Purdue's competitive play not leading to wins

Purdue has played competitive basketball, but it hasn't led to wins.


Until Purdue solves this season-long issue, the program will continue to not be relevant in any Big Ten Conference quest for championships.

The Boilermakers got really nice performances from Rapheal Davis, A.J. Hammons and Errick Peck and were in position - really good position - Sunday to upset defensively challenged Iowa in Carver-Hawkeye Arena.

Trailing 50-37 at halftime, Purdue began the second half on an impressive 27-10 run, taking a 64-60 lead. Iowa, which had lost three in a row, was on the ropes in front of what had become a quiet crowd.

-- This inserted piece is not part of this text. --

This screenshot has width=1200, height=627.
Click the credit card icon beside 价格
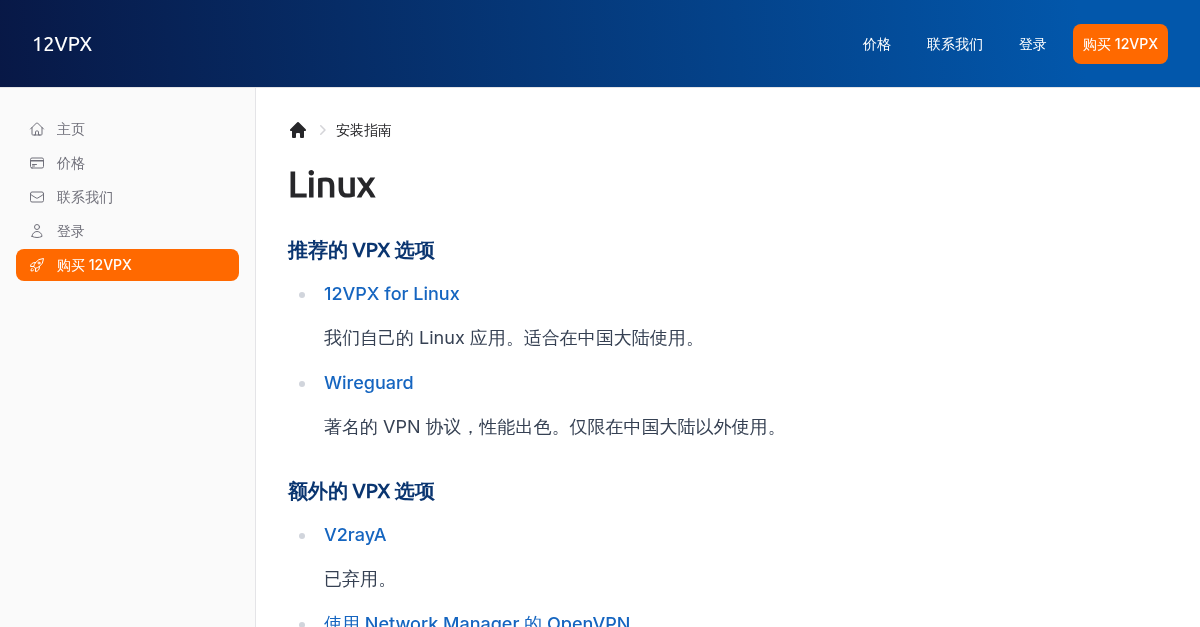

Then, inconsistency reared its ugly head again, and Purdue came up empty on five consecutive possessions, eventually dropping an 83-76 decision to Roy Devyn Marble led Iowa, who had 21 in the Hawkeyes' losing streak snapping victory.

What is most troubling about Sunday's loss is that after playing one of his best games as a Boilermaker in Wednesday night's loss to Big Ten leading Michigan, Ronnie Johnson was the most inconsistent of the inconsistent Boilermakers, failing to make a field goal and turning the ball over seven times in Sunday's loss.

And backup point guard Bryson Scott continues to struggle in Big Ten play, making several really bad turnovers while taking and missing poor shots, which as Matt Painter says, are like turnovers.

While senior Terone Johnson was much better in the second half, he, brother Ronnie and Scott were a collective 0 of 10 from the field during the opening half when the Boilermakers (15-14, 5-11 in the Big Ten) dug themselves into a 50-37 hole.

Yet just when some Purdue fans tweeted me that they were changing the channel to NASCAR, this inconsistent Boilermakers team began the second half by blitzing poor defensive team Iowa 27-10.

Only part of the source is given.